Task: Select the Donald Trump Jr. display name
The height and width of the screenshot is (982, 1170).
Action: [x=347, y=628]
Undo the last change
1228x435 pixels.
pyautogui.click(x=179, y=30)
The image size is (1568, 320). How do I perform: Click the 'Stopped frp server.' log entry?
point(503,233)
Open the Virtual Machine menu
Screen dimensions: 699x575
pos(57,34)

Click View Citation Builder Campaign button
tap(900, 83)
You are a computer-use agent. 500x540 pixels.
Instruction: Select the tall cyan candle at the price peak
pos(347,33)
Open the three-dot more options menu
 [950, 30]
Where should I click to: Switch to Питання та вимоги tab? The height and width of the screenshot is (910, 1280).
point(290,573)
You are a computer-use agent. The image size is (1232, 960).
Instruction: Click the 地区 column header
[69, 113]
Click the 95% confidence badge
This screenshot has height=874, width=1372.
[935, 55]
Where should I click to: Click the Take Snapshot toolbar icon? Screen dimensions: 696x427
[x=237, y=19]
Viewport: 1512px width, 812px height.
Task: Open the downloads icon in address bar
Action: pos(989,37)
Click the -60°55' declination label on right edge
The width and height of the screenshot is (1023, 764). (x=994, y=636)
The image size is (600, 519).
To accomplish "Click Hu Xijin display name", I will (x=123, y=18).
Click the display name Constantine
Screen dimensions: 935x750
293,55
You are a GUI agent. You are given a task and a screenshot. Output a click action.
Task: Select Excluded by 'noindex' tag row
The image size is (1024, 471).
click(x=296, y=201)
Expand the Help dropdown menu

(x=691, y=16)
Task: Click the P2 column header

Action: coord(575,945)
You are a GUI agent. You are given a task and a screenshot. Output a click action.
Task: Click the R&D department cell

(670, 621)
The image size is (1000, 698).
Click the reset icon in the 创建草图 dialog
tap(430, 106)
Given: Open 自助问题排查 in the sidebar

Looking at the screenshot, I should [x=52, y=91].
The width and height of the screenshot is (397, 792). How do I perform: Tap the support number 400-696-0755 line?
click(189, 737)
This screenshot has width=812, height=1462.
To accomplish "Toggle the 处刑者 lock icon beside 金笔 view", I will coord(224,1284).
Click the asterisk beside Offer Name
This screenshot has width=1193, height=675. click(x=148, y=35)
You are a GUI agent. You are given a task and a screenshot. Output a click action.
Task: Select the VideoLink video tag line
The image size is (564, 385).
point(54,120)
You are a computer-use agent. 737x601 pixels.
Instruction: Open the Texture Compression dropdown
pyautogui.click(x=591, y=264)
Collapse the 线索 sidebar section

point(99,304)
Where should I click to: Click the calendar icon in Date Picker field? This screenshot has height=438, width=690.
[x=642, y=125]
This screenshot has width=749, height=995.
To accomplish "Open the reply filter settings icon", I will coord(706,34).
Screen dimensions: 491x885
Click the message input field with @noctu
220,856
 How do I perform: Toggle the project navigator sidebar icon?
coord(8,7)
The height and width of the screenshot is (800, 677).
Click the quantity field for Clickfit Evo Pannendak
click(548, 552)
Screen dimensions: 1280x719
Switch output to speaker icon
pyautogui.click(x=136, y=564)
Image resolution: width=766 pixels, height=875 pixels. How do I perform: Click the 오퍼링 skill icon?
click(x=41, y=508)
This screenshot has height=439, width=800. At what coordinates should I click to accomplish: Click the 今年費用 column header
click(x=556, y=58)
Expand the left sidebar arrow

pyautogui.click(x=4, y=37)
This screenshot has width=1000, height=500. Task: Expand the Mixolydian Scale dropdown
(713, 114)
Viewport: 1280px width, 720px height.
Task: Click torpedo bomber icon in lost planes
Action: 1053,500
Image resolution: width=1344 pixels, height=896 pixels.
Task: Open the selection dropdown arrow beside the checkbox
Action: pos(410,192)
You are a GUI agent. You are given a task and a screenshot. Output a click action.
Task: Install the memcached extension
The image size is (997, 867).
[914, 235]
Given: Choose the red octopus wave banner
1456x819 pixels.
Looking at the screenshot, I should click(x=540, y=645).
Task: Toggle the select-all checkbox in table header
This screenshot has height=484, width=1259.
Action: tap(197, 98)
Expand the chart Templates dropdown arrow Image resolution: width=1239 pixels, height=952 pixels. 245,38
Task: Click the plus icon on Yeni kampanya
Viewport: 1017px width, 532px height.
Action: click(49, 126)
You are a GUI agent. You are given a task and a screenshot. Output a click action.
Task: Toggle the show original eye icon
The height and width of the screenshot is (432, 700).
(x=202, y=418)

* **Exercise description**
Please go line by line through the records above, copying each one that holds the string "display".

* **Answer to this task**
Task: Select the Donald Trump Jr. display name
To accomplish "Click Hu Xijin display name", I will (x=123, y=18).
Click the display name Constantine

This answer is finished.